Upon initial startup, the default font is taken from the X11 resources as set in the system or user .Xdefaults file or on the command line.

Example:

      gnuplot*font: lucidasans-bold-12

A new default font may be specified to the x11 driver from inside gnuplot using

     `set term x11 font "<fontspec>"`

The driver first queries the X-server for a font of the exact name given. If this query fails, then it tries to interpret <fontspec> as "<font>,<size>,<slant>,<weight>" and to construct a full X11 font name of the form

      -*-<font>-<weight>-<s>-*-*-<size>-*-*-*-*-*-<encoding>
 <font> is the base name of the font (e.g. Times or Symbol)
 <size> is the point size (defaults to 12 if not specified)
 <s> is 'i' if <slant>=="italic" 'o' if <slant>=="oblique" 'r' otherwise
 <weight> is 'medium' or 'bold' if explicitly requested, otherwise '*'
 <encoding> is set based on the current character set.

So set term x11 font "arial,15,italic" will be translated to -*-arial-*-i-*-*-15-*-*-*-*-*-iso8859-1 (assuming default encoding). The <size>, <slant>, and <weight> specifications are all optional. If you do not specify <slant> or <weight> then you will get whatever font variant the font server offers first. You may set a default encoding via the corresponding X11 resource. E.g.

      gnuplot*encoding: iso8859-15

The driver also recognizes some common PostScript font names and replaces them with possible X11 or TrueType equivalents. This same sequence is used to process font requests from set label.

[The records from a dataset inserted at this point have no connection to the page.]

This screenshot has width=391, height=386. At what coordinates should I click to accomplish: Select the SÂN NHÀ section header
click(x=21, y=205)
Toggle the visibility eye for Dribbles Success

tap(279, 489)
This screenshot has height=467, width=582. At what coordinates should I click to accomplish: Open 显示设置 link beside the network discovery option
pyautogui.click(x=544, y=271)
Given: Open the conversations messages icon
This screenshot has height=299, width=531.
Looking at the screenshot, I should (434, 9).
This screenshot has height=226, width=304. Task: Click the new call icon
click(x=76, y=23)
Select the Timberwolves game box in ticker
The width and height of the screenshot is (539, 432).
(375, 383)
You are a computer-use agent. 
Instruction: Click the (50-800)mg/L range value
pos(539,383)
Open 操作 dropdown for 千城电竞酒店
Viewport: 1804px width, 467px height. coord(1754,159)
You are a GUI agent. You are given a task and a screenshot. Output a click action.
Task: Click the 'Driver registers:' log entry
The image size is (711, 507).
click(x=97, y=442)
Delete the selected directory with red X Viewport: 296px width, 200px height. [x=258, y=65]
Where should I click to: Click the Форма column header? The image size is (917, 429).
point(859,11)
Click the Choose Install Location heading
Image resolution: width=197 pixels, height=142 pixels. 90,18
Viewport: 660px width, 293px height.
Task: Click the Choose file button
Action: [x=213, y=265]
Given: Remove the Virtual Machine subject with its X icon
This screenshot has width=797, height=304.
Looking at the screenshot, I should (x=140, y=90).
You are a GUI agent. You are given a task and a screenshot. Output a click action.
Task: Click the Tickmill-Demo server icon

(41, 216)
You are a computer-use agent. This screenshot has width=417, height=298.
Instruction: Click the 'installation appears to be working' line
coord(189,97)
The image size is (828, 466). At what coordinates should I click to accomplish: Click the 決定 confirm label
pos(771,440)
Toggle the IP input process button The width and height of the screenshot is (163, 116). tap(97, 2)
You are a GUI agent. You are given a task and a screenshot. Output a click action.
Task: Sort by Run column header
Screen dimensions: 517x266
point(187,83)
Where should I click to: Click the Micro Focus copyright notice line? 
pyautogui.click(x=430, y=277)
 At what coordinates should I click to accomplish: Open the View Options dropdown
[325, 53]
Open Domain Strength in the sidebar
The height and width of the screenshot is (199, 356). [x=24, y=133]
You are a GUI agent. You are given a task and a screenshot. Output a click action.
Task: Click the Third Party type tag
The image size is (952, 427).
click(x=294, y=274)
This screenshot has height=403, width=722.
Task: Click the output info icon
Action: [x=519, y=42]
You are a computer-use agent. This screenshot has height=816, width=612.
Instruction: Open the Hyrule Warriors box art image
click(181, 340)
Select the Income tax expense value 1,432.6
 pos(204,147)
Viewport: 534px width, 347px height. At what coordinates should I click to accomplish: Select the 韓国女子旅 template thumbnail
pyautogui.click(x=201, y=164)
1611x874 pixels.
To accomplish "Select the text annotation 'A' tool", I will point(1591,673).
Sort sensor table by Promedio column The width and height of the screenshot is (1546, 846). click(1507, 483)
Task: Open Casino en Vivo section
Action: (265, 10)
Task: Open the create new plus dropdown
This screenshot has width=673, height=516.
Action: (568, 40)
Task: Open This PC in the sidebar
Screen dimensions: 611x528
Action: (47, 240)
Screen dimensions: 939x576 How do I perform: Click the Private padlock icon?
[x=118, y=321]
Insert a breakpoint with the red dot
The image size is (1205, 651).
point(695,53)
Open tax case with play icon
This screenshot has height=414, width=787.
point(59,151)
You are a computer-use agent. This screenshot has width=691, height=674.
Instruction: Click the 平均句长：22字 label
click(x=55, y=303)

If your gnuplot was built with configuration option --enable-x11-mbfonts, you can specify multi-byte fonts by using the prefix "mbfont:" on the font name. An additional font may be given, separated by a semicolon. Since multi-byte font encodings are interpreted according to the locale setting, you must make sure that the environmental variable LC_CTYPE is set to some appropriate locale value such as ja_JP.eucJP, ko_KR.EUC, or zh_CN.EUC.

Example:

      set term x11 font 'mbfont:kana14;k14'
            # 'kana14' and 'k14' are Japanese X11 font aliases, and ';'
            # is the separator of font names.
      set term x11 font 'mbfont:fixed,16,r,medium'
            # <font>,<size>,<slant>,<weight> form is also usable.
      set title '(mb strings)' font 'mbfont:*-fixed-medium-r-normal--14-*'

The same syntax applies to the default font in Xresources settings, for example,

      gnuplot*font: \
          mbfont:-misc-fixed-medium-r-normal--14-*-*-*-c-*-jisx0208.1983-0

If gnuplot is built with --enable-x11-mbfonts, you can use two special PostScript font names 'Ryumin-Light-*' and 'GothicBBB-Medium-*' (standard Japanese PS fonts) without the prefix "mbfont:".